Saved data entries

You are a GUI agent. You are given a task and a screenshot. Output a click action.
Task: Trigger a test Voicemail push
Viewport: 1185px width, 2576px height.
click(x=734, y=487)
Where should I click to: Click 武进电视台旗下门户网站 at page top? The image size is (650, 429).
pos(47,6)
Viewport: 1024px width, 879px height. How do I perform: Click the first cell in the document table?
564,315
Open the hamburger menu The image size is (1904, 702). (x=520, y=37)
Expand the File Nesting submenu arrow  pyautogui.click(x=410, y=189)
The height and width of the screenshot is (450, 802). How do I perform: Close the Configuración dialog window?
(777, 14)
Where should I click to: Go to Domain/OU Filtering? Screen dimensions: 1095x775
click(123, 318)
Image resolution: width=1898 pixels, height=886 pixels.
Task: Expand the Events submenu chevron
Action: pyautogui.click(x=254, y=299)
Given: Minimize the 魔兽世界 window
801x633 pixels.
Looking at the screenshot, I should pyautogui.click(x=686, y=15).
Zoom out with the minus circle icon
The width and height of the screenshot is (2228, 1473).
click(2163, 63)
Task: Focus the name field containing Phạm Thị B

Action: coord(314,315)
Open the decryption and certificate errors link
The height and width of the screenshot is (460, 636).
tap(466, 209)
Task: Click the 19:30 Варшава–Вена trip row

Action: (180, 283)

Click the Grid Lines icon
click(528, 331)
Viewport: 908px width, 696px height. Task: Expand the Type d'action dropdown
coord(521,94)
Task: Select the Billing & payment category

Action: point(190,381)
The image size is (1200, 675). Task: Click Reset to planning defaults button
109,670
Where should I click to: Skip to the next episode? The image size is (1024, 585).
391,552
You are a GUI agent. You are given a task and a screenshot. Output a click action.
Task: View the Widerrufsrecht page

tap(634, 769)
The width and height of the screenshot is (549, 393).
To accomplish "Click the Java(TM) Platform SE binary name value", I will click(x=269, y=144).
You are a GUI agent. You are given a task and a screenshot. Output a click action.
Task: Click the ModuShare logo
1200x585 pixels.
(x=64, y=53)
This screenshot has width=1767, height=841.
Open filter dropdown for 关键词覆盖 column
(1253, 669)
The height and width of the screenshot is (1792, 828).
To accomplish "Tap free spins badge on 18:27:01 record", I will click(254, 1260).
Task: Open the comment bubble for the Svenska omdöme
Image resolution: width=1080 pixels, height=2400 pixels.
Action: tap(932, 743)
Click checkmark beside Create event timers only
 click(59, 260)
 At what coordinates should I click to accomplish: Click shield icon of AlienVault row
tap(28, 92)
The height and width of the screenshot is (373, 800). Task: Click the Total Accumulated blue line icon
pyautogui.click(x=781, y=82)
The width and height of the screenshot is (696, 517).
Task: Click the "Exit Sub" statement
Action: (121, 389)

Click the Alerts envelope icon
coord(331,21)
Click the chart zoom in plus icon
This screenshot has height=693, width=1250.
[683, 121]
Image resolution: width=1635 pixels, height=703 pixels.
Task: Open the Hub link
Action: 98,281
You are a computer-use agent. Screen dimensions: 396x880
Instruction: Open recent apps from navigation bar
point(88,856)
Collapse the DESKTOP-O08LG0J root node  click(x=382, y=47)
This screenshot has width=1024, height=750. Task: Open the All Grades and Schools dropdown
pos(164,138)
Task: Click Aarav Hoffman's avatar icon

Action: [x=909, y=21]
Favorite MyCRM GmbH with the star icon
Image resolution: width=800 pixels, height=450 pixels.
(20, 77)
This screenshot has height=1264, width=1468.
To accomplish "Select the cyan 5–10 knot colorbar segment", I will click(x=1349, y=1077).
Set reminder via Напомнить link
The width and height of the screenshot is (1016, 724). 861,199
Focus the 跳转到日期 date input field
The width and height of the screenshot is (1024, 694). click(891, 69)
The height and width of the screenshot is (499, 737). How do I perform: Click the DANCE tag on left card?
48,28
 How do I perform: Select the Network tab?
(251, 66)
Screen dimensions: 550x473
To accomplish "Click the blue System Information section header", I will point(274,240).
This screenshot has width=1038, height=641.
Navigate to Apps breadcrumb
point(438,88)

What is being asked |
Your task is to restate all of the records above word for word.

Your response |
You are a GUI agent. You are given a task and a screenshot. Output a click action.
Task: Trigger a test Voicemail push
Viewport: 1185px width, 2576px height.
click(x=734, y=487)
Where should I click to: Click 武进电视台旗下门户网站 at page top? The image size is (650, 429).
pos(47,6)
Viewport: 1024px width, 879px height. How do I perform: Click the first cell in the document table?
564,315
Open the hamburger menu The image size is (1904, 702). (x=520, y=37)
Expand the File Nesting submenu arrow  pyautogui.click(x=410, y=189)
The height and width of the screenshot is (450, 802). How do I perform: Close the Configuración dialog window?
(777, 14)
Where should I click to: Go to Domain/OU Filtering? Screen dimensions: 1095x775
click(123, 318)
Image resolution: width=1898 pixels, height=886 pixels.
Task: Expand the Events submenu chevron
Action: pyautogui.click(x=254, y=299)
Given: Minimize the 魔兽世界 window
801x633 pixels.
Looking at the screenshot, I should pyautogui.click(x=686, y=15).
Zoom out with the minus circle icon
The width and height of the screenshot is (2228, 1473).
click(2163, 63)
Task: Focus the name field containing Phạm Thị B

Action: coord(314,315)
Open the decryption and certificate errors link
The height and width of the screenshot is (460, 636).
tap(466, 209)
Task: Click the 19:30 Варшава–Вена trip row

Action: (180, 283)

Click the Grid Lines icon
click(528, 331)
Viewport: 908px width, 696px height. Task: Expand the Type d'action dropdown
coord(521,94)
Task: Select the Billing & payment category

Action: point(190,381)
The image size is (1200, 675). Task: Click Reset to planning defaults button
109,670
Where should I click to: Skip to the next episode? The image size is (1024, 585).
391,552
You are a GUI agent. You are given a task and a screenshot. Output a click action.
Task: View the Widerrufsrecht page

tap(634, 769)
The width and height of the screenshot is (549, 393).
To accomplish "Click the Java(TM) Platform SE binary name value", I will click(x=269, y=144).
You are a GUI agent. You are given a task and a screenshot. Output a click action.
Task: Click the ModuShare logo
1200x585 pixels.
(x=64, y=53)
This screenshot has width=1767, height=841.
Open filter dropdown for 关键词覆盖 column
(1253, 669)
The height and width of the screenshot is (1792, 828).
To accomplish "Tap free spins badge on 18:27:01 record", I will click(254, 1260).
Task: Open the comment bubble for the Svenska omdöme
Image resolution: width=1080 pixels, height=2400 pixels.
Action: tap(932, 743)
Click checkmark beside Create event timers only
 click(59, 260)
 At what coordinates should I click to accomplish: Click shield icon of AlienVault row
tap(28, 92)
The height and width of the screenshot is (373, 800). Task: Click the Total Accumulated blue line icon
pyautogui.click(x=781, y=82)
The width and height of the screenshot is (696, 517).
Task: Click the "Exit Sub" statement
Action: (121, 389)

Click the Alerts envelope icon
coord(331,21)
Click the chart zoom in plus icon
This screenshot has height=693, width=1250.
[683, 121]
Image resolution: width=1635 pixels, height=703 pixels.
Task: Open the Hub link
Action: 98,281
You are a computer-use agent. Screen dimensions: 396x880
Instruction: Open recent apps from navigation bar
point(88,856)
Collapse the DESKTOP-O08LG0J root node  click(x=382, y=47)
This screenshot has width=1024, height=750. Task: Open the All Grades and Schools dropdown
pos(164,138)
Task: Click Aarav Hoffman's avatar icon

Action: [x=909, y=21]
Favorite MyCRM GmbH with the star icon
Image resolution: width=800 pixels, height=450 pixels.
(20, 77)
This screenshot has height=1264, width=1468.
To accomplish "Select the cyan 5–10 knot colorbar segment", I will click(x=1349, y=1077).
Set reminder via Напомнить link
The width and height of the screenshot is (1016, 724). 861,199
Focus the 跳转到日期 date input field
The width and height of the screenshot is (1024, 694). click(891, 69)
The height and width of the screenshot is (499, 737). How do I perform: Click the DANCE tag on left card?
48,28
 How do I perform: Select the Network tab?
(251, 66)
Screen dimensions: 550x473
To accomplish "Click the blue System Information section header", I will point(274,240).
This screenshot has width=1038, height=641.
Navigate to Apps breadcrumb
point(438,88)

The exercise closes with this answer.